On August 7, 2019, the Supreme Court of Delaware issued an opinion making clear that no presumption exists under Delaware law that the corporate books and records a stockholder inspects pursuant to 8 Del. C. 220 will be entitled to confidentiality restrictions. That said, the Supreme Court also made clear that the Court of Chancery remains fully empowered to condition statutory inspections of corporate books and records on the entry of a reasonable confidentiality order, and expressed its expectation that “the targets of Section 220 demands will often be able to demonstrate that some degree of confidentiality is warranted where they are asked to produce nonpublic information” for inspection.
In Tiger v. Boast Apparel, Inc. (a/k/a BAI Capital Holdings, Inc.), No. 23, 2019 (Aug. 7, 2019), the Supreme Court affirmed the Court of Chancery’s entry of a confidentiality order governing an inspection of books and records pursuant to Section 220 of the DGCL as being within the “range of reasonableness” for such restrictions. It disagreed, however, with the trial court’s “formulation of the principles governing confidentiality in the Section 220 inspection context . . . .”
First, as noted above, the Supreme Court rejected the notion that the books and records of a corporation subject to a statutory inspection demand were entitled to a presumption of confidentiality. This clarification by the Supreme Court countered what it found to be a recent trend in Court of Chancery decisions applying such a presumption that appeared based–either directly or indirectly–on an insecure foundation of earlier case law and/or reference to a widely-regarded treatise on Delaware corporate law. The Supreme Court reiterated that the Court of Chancery retained the discretion to determine whether confidentiality restrictions are appropriate in a given case, and in exercising that discretion, “must assess and compare the benefits and harms when determining the initial degree and duration of confidentiality.”
Second, the Supreme Court held that when addressing the duration of confidentiality restrictions, “an indefinite period of confidentiality protection should be the exception and not the rule,” and that a stockholder need not demonstrate “exigent circumstances” in order for the court to grant such restrictions for a time period shorter than indefinite confidentiality.
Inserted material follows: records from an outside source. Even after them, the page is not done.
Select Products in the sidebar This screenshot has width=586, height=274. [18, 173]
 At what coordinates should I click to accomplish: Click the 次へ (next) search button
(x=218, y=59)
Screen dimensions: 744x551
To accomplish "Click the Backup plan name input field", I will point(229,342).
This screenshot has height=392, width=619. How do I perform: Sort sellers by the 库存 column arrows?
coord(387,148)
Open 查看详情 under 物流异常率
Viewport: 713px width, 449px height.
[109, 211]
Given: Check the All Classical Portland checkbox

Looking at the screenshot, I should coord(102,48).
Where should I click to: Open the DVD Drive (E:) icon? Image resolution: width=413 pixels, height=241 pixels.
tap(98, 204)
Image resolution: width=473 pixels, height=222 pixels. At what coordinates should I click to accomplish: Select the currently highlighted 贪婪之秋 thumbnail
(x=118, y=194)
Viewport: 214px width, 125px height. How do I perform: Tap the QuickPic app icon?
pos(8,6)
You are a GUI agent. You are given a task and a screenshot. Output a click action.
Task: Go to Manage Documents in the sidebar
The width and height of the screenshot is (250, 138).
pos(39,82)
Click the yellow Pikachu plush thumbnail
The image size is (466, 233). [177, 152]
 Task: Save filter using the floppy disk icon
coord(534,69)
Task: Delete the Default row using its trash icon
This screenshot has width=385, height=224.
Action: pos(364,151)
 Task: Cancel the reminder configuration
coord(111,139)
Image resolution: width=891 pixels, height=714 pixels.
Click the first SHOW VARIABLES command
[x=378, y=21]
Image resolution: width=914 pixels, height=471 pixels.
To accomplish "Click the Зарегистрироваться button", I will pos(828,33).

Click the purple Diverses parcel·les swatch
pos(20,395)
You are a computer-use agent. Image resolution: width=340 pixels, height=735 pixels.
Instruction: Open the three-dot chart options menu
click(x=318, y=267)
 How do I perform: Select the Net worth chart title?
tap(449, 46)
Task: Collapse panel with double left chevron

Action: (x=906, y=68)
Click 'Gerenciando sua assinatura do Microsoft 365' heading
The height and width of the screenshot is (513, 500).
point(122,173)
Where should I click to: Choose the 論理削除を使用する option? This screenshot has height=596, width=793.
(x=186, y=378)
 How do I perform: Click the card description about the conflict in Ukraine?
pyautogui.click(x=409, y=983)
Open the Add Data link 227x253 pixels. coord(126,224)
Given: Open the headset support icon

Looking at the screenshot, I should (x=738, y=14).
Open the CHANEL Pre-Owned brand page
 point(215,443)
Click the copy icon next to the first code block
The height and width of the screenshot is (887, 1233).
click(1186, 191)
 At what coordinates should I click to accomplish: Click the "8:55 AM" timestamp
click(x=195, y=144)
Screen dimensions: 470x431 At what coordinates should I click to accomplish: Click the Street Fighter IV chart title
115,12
As the Supreme Court notes in a footnote, this opinion is not unlike another recent ruling of the Court in which it “rejected the notion that jurisdictional use restrictions were a ‘norm’ in Section 220 production agreements.” The takeaway from this recent Section 220 jurisprudence is that stockholders and corporations retain wide latitude in negotiating the terms of a statutory inspection, and should the Court of Chancery become involved, it retains broad discretion in imposing reasonable restrictions and conditions on such a statutory inspection.